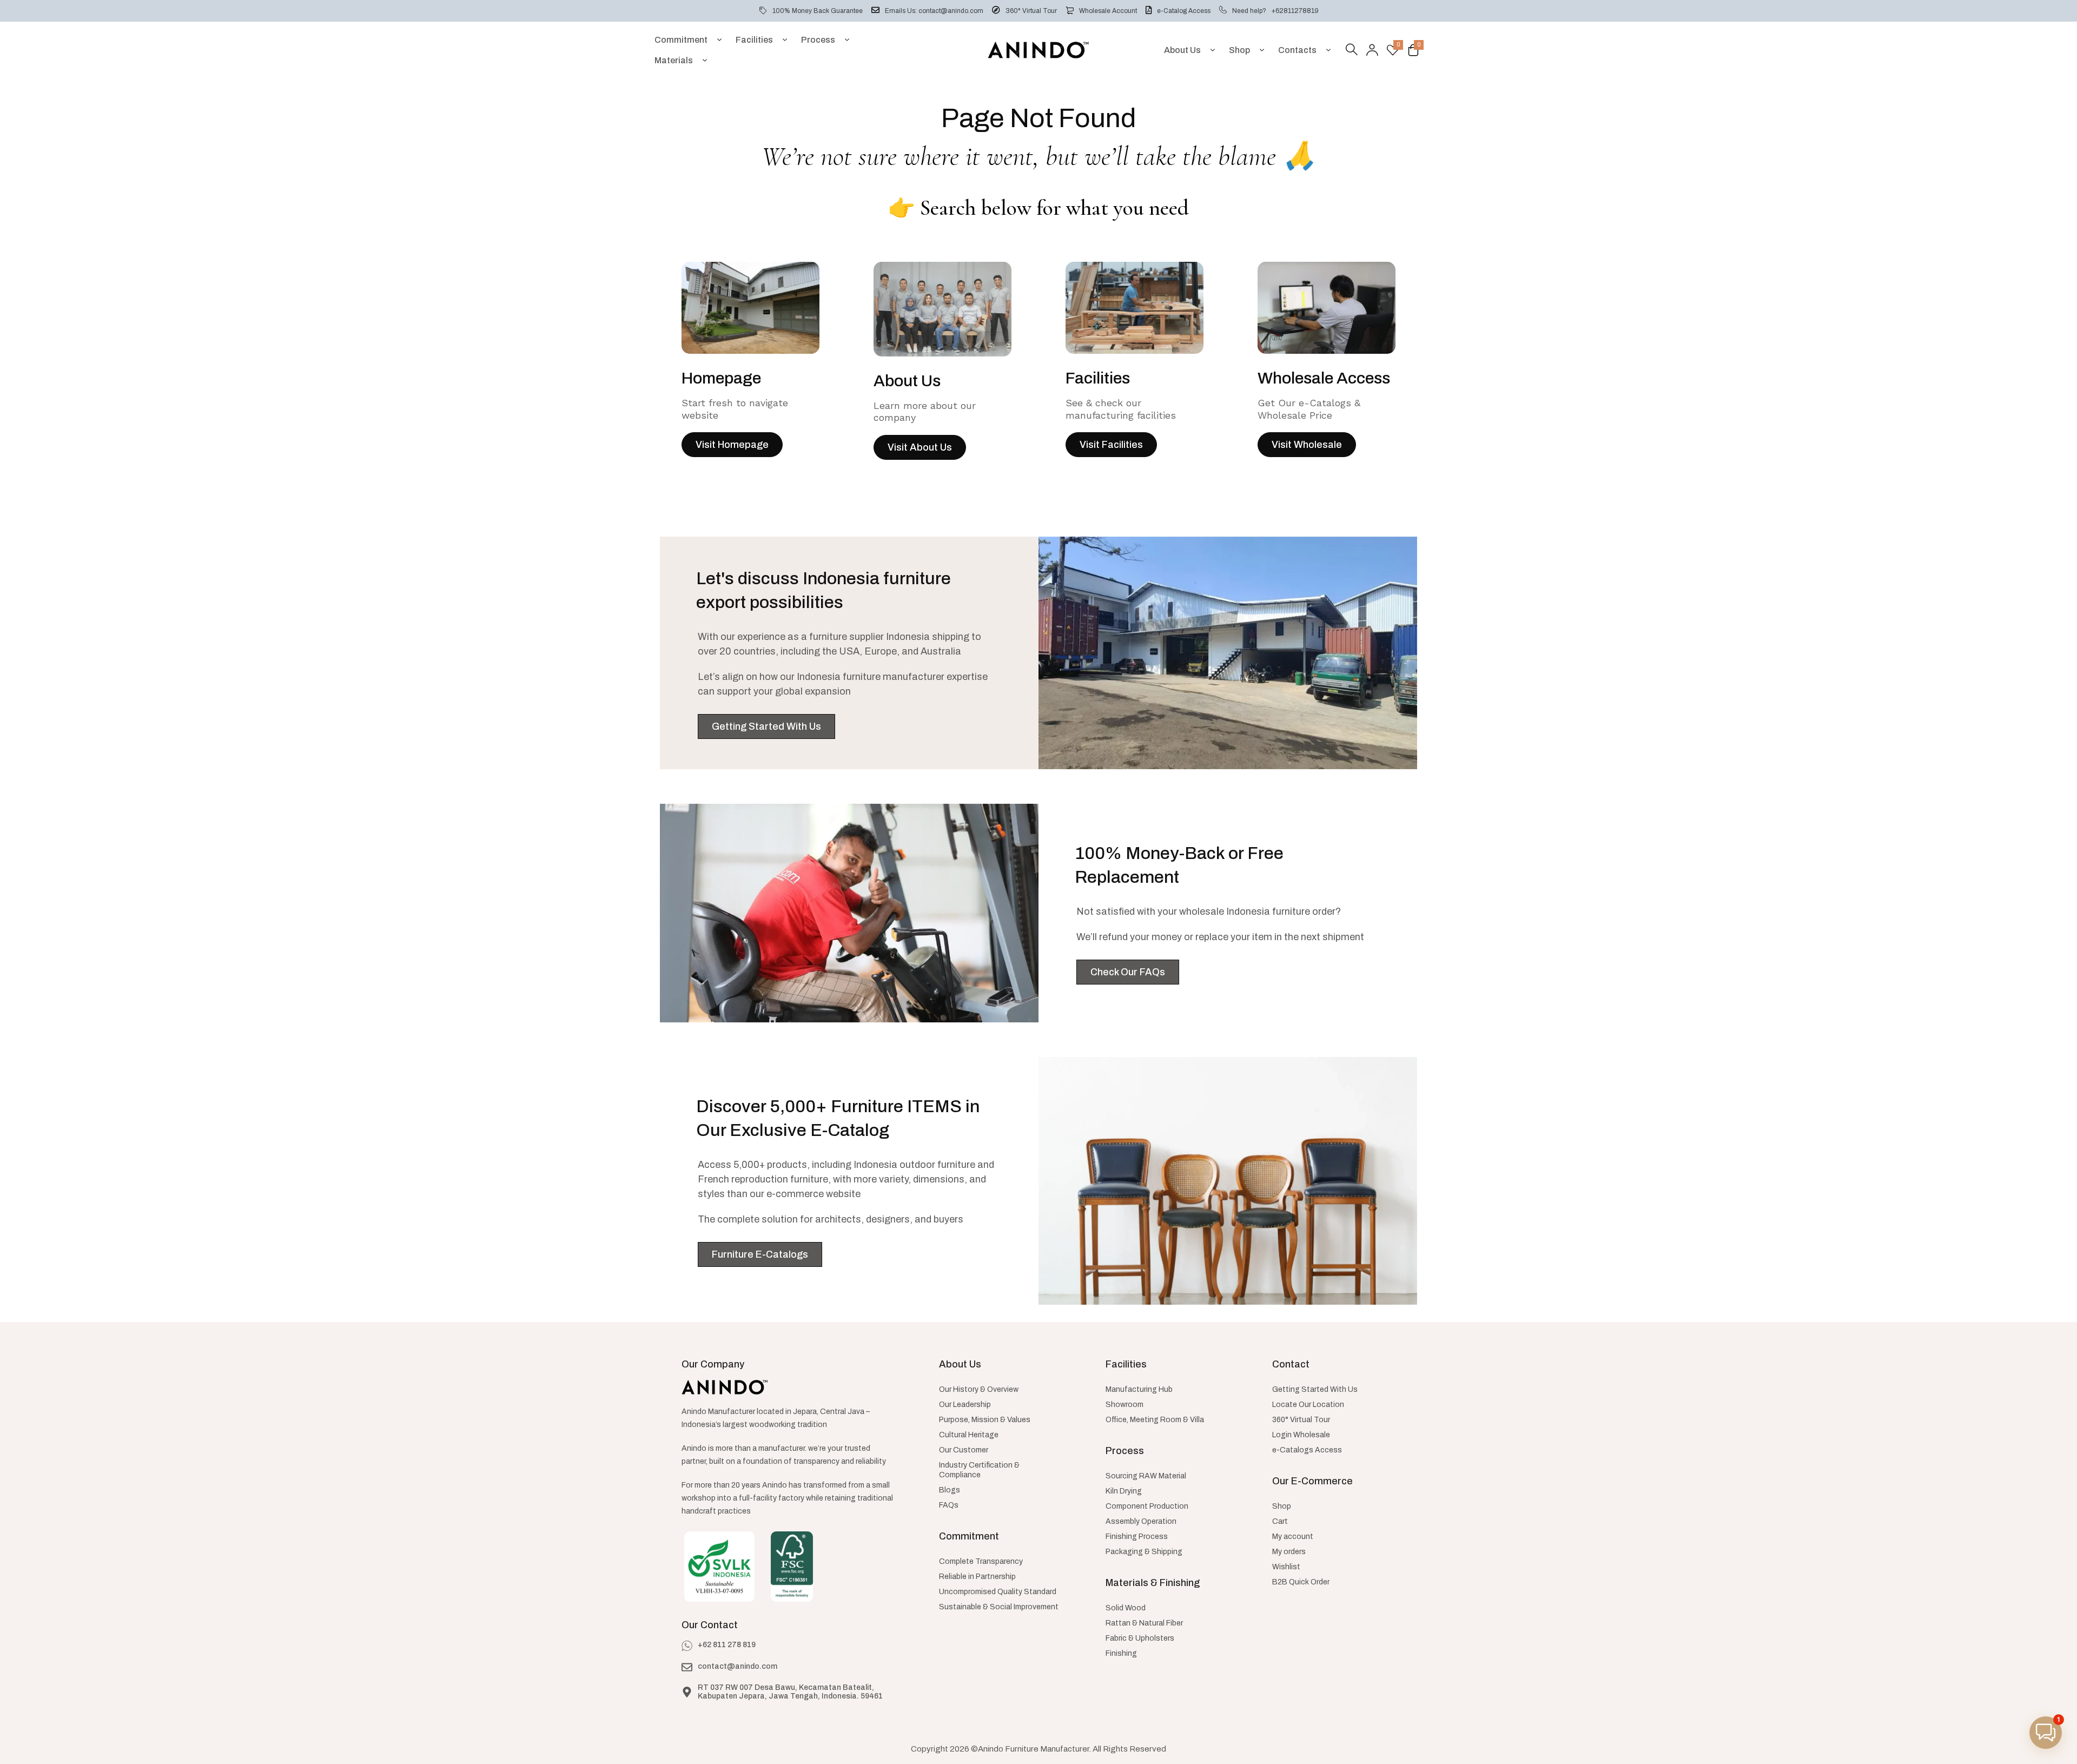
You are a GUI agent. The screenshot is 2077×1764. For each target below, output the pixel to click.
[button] (2045, 1732)
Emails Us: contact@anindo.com (934, 11)
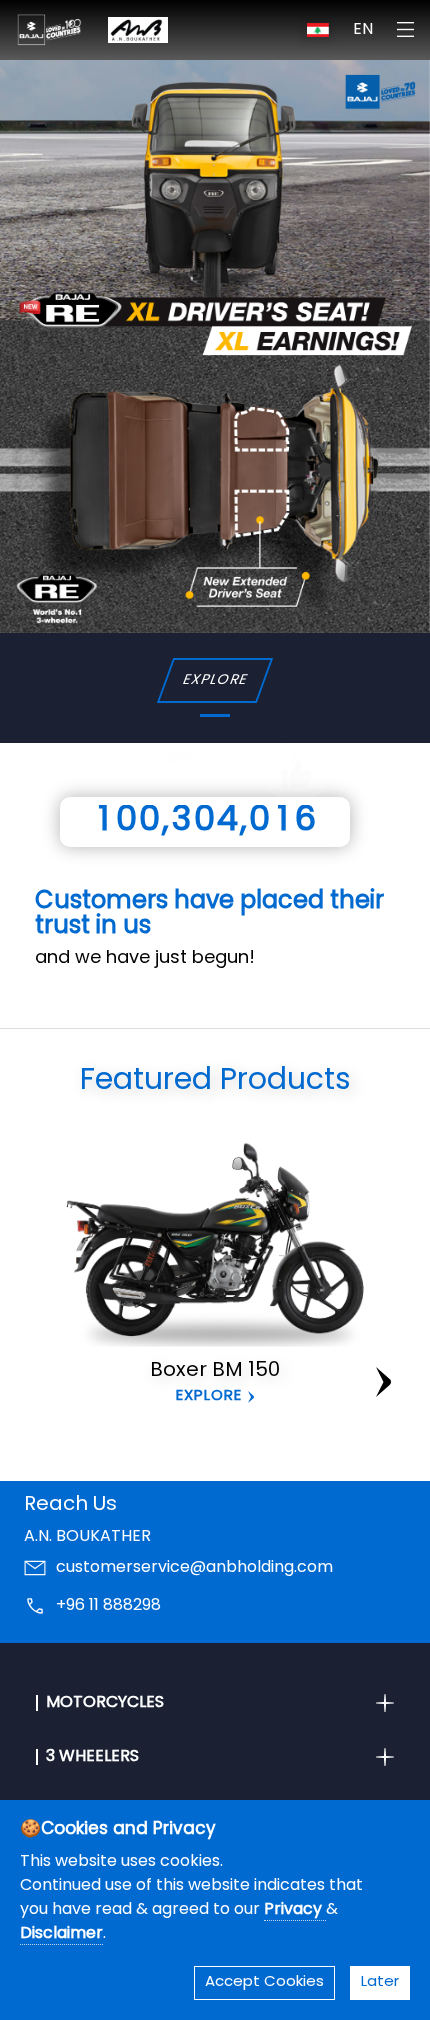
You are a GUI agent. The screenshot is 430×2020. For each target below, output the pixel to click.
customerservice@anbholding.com (194, 1568)
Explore (209, 1396)
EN (363, 30)
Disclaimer (61, 1934)
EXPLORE (214, 680)
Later (380, 1982)
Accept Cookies (264, 1982)
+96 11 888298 (108, 1606)
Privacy (295, 1910)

________________________

● **The problem**: Your answer should consist of the lines from the listing that hold the word "click".

● **Response box**:
You are a GUI agent. The screenshot is 2077×1764. For each target below, output the pixel to click.
You are a GUI agent. The screenshot is 430×2020. For each target below, output the pixel to click.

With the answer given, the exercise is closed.